Orbital compartment syndrome is due to a bleed in the intraconal space, which causes an acute increase in orbital pressure. (4) This can lead to irreversible damage of the ocular and intra-orbital structures, possibly leading to blindness. It occurs in between 0.3% and 3.5% of facial traumas, and is a surgical emergency. A lateral canthotomy with decompression could prevent the loss of sight in an eye. (5) It can occur as a result of trauma to the orbits or as a postsurgical complication. In this case, the bleed behind the eye was less severe, and only resulted in a subperiosteal haematoma related to the roof of the orbit. Clinically, the eye was proptosed; however there was no restriction of eye movement, and the patient did not report any visual disturbances.

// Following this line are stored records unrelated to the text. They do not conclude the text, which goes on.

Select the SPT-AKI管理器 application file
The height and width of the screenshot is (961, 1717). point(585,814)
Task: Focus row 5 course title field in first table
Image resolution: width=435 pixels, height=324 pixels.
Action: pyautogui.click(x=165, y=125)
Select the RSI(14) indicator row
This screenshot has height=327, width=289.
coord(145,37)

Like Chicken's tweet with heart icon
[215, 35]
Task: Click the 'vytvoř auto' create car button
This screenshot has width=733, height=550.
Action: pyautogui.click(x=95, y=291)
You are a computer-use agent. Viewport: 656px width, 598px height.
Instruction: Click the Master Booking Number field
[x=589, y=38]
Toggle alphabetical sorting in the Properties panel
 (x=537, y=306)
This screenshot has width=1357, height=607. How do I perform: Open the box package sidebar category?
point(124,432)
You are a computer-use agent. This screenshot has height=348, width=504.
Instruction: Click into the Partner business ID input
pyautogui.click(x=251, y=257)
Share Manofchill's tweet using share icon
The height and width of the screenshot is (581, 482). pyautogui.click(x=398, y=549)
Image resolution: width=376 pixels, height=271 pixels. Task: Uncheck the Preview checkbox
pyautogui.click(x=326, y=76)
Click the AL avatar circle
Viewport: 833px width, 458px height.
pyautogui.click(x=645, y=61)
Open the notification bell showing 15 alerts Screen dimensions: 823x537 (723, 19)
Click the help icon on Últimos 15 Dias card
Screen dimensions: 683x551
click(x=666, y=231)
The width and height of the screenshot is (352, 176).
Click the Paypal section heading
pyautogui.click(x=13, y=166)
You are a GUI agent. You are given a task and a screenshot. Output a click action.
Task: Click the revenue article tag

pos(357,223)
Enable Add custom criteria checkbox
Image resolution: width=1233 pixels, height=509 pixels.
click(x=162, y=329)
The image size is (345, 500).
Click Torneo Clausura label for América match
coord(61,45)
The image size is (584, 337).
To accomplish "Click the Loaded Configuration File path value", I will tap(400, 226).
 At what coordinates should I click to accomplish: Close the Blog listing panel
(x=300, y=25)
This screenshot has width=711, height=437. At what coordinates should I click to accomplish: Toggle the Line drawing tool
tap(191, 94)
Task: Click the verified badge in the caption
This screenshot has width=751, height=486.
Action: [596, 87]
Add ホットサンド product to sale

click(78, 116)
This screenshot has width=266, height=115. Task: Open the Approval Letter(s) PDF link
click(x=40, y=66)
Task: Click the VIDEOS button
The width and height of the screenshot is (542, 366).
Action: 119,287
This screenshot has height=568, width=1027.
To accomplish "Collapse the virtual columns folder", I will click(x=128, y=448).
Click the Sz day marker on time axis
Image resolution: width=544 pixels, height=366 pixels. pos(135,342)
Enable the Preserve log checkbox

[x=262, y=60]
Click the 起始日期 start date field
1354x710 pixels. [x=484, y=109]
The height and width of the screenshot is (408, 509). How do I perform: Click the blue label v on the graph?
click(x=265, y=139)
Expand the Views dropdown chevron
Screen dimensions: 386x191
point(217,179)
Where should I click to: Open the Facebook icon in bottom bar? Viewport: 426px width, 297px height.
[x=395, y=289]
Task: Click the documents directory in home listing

In light of the clinical picture, a conservative treatment plan was chosen, aimed at reducing the swelling behind the eye, and preventing any infection. Had airway intervention become necessary due to obstruction, there may have been the associated blood pressure changes with anaesthetics. This increase in blood pressure could potentially have lead to a worsening in intracranial bleeding and proptosis of the eye. Therefore high dose steroids, adrenaline nebulisers, an upright position and close monitoring were the safest option for this patient.
- Lima V, Burt B, Leibovitch I, Prabhakaran V, Goldberg RA, Selva D. Orbital compartment syndrome: the ophthalmic surgical emergency. Surv Opthalmol 2009;54:441-9.
- Natrella M, Duc L, Lunardi G, Cristoferi M, Fanelli G, Meloni T. Treatment of a transorbital penetrating injury: a particular endovascular approach. Interv Neuroradiol 2012;18:191-4.
- Cashman E, Shandilya M, Amin M, Hughes J, Walsh M. Warferin- enduced sublingual hematoma mimicking Ludwig angina: conservative management of a potential life-threatening condition. Ear nose throat j 2011;90:E1.
- Allen M, Perry M, Burns F. When is a retorbulbar haemorrhage not a retrobulbar heamorrhage? International J of Oral and Max fax surg 2010;39:1045-9.
- Brucoli M, Arcuri F, Giarda M, Benech R, Benech A. Surgical management of posttraumatic intraorbital hematoma. J Craniofac Surg 2012;23:58-61.
Figure 1. Right lateral view of stab wounds.
Figure 2. Anterior view of stab wounds.
Figure 3. Sublingual haematoma.
Figure 4. Computed tomography scan of stab wounds.